‘The Miss Rwanda video clip that tickled’

Editor, Refer to Lonzen Rugira’s article, “The Miss Rwanda video clip that tickled” (The New Times, February 24).
EVENTUAL WINNER: Miss Rwanda 2014 Colombe Akiwacu.
EVENTUAL WINNER: Miss Rwanda 2014 Colombe Akiwacu.

Editor,

Refer to Lonzen Rugira’s article, “The Miss Rwanda video clip that tickled” (The New Times, February 24).

I thank the author for the article and for advocating for this young woman who seemed to have nobody bearing with her situation. I also thank him for standing in for our educationalists that seemed to be implicated to a large extent.

However, there are some points that I agree and disagree with Mr Rugira at:

First, one of the courses I mastered very well in my lower secondary was geography. I was taught by a teacher who knew the subject but had language problems. In explaining denudation he said, “Some force did zoooo from one direction and another did huuuuu from the other direction. Two forces met and something did bangaaaaaaaa”, but students were all able to understand what he meant.

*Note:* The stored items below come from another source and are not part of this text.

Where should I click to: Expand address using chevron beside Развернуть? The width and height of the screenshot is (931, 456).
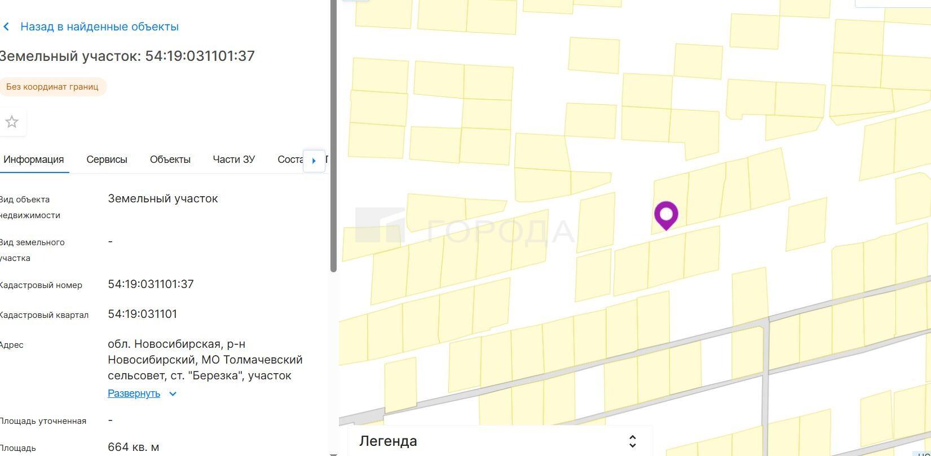[173, 394]
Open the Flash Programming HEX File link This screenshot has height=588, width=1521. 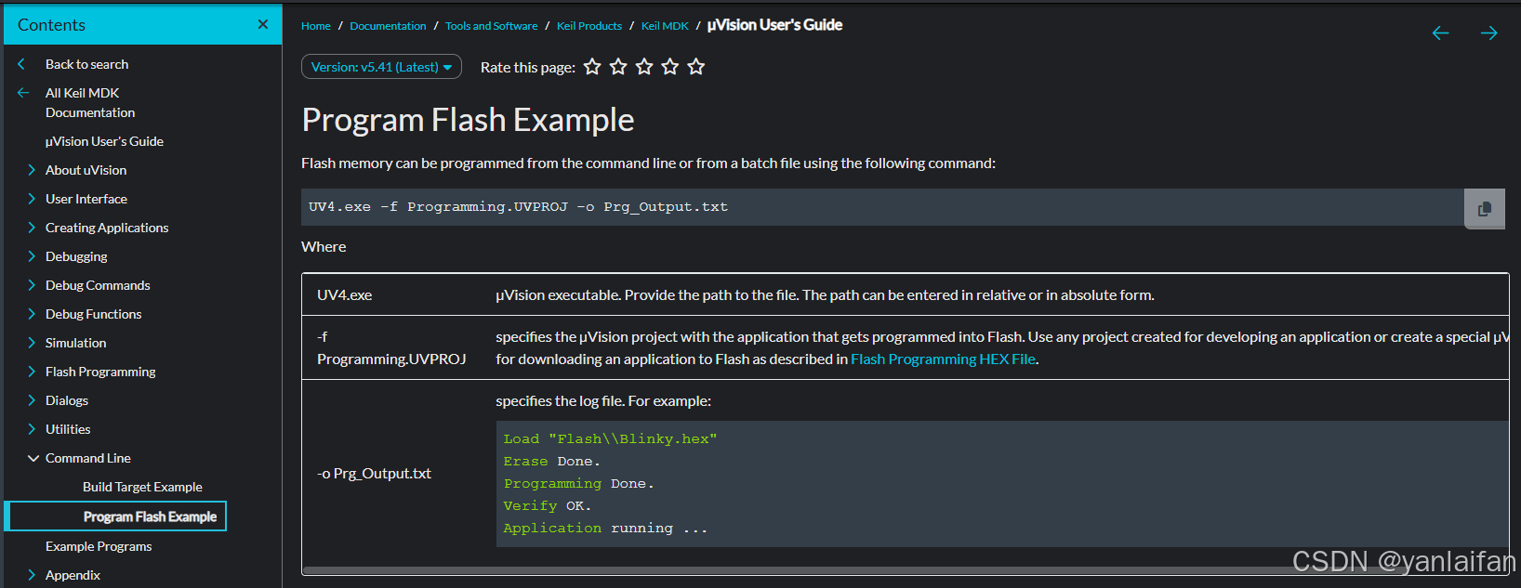click(x=943, y=359)
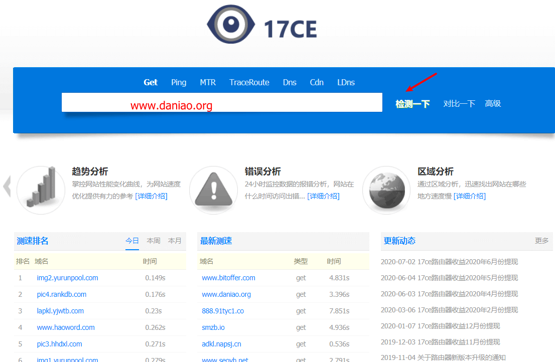This screenshot has height=362, width=555.
Task: Switch to the MTR tab
Action: pos(208,82)
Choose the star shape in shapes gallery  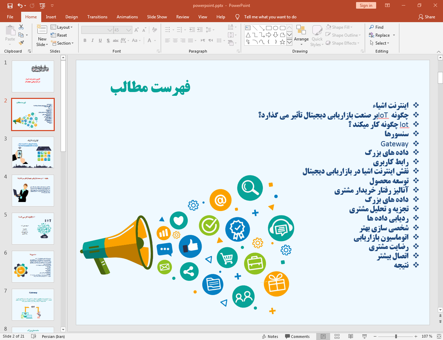pos(282,42)
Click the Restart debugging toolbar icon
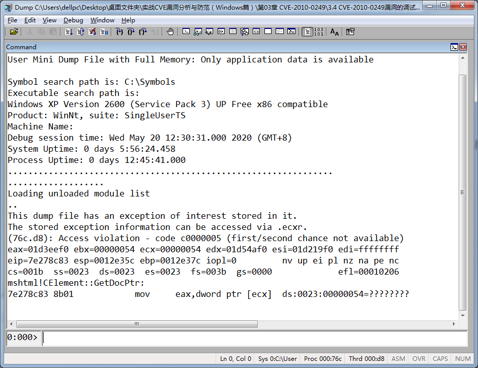This screenshot has width=478, height=368. coord(80,32)
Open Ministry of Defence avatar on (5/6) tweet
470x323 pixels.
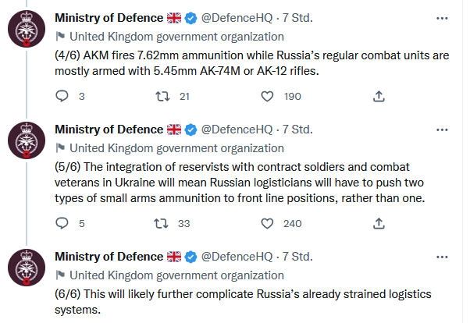27,140
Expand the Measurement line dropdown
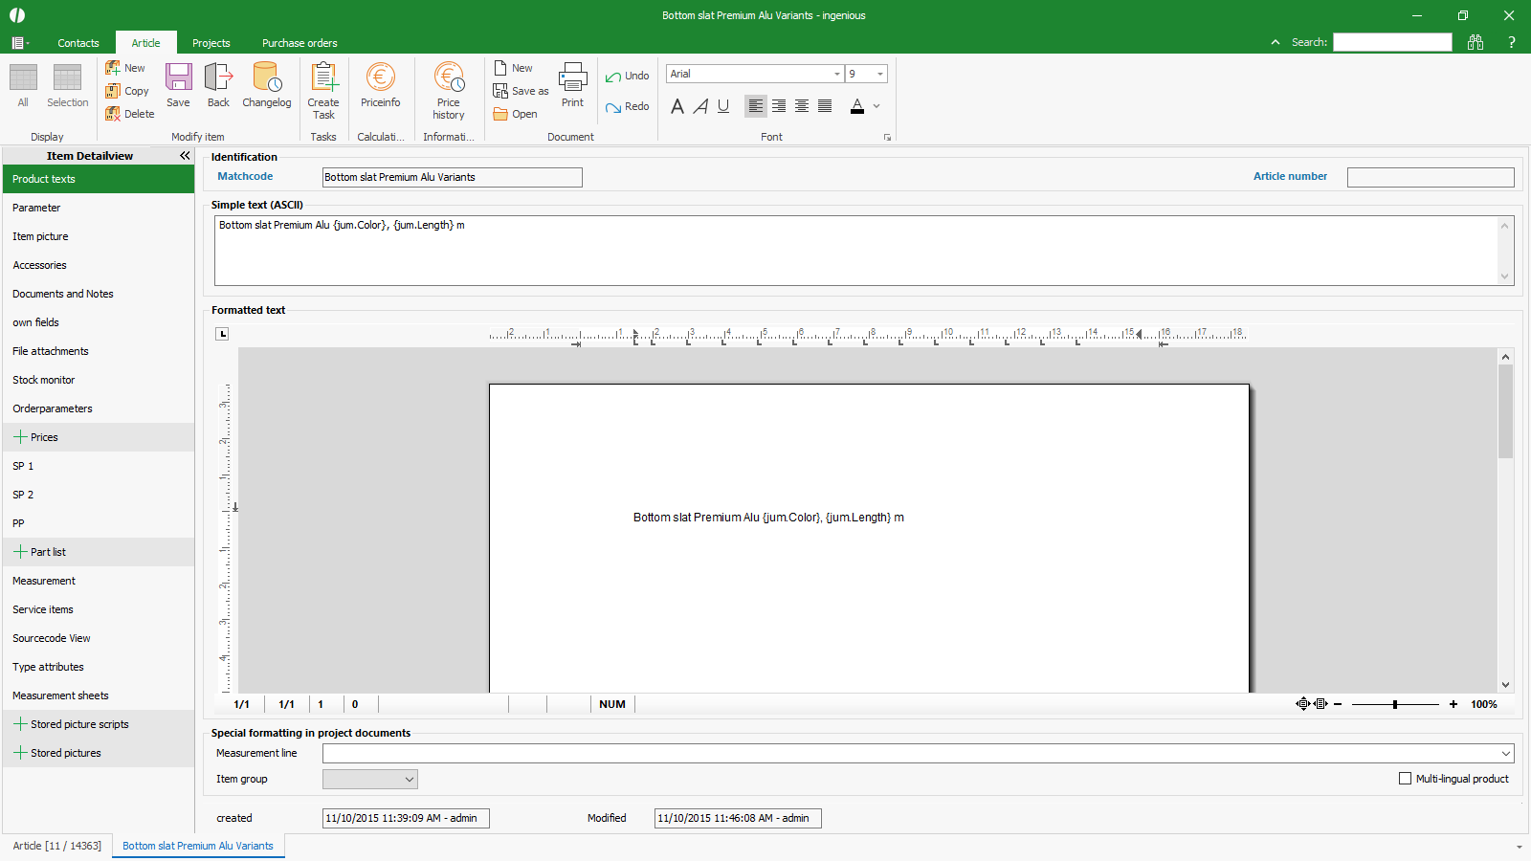1531x861 pixels. [x=1505, y=754]
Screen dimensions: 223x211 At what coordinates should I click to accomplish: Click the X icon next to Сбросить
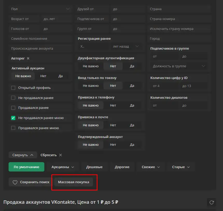point(60,155)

Second, we should remember that unlike English, French does not allow language distortion. If you happen to be in Paris, I would advise you to avoid poor French. By doing that you risk to end up deported. She would have completely avoided French if she knew she’s not fluent with the language.

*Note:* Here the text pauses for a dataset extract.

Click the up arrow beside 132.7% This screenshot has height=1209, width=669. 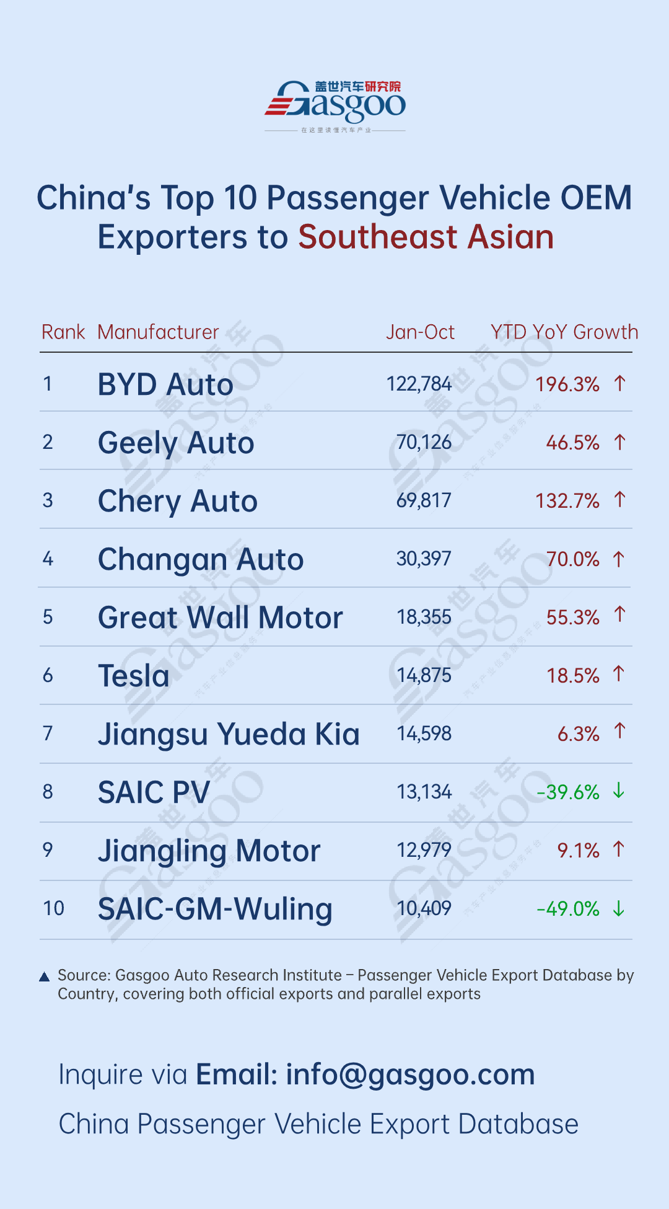(619, 500)
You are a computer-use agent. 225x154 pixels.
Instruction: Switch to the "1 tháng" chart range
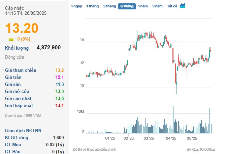(x=92, y=6)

Third, all benchmarks for selection count, however much or less. Miss Rwanda would be referred to as “excellent”, provided she supposedly knew many things and able to explain them. So it does not only matter to master the matter but also the language to explain the matter.

Fourth, there are definitely many to blame but the contestant is number one. If she really mastered Kinyarwanda and knew well she wasn’t fluent in French or English, she would have confidently answered in her mother language and we would then be judging the judges now.

Fifth, parents are also part to blame. Some of them aren’t able to follow up on the education of their children. You’ll find them telling them to go to Google whenever they ask them this and that. There are also kids who spend most of their time on computer games and movies instead of searching to improve their knowledge.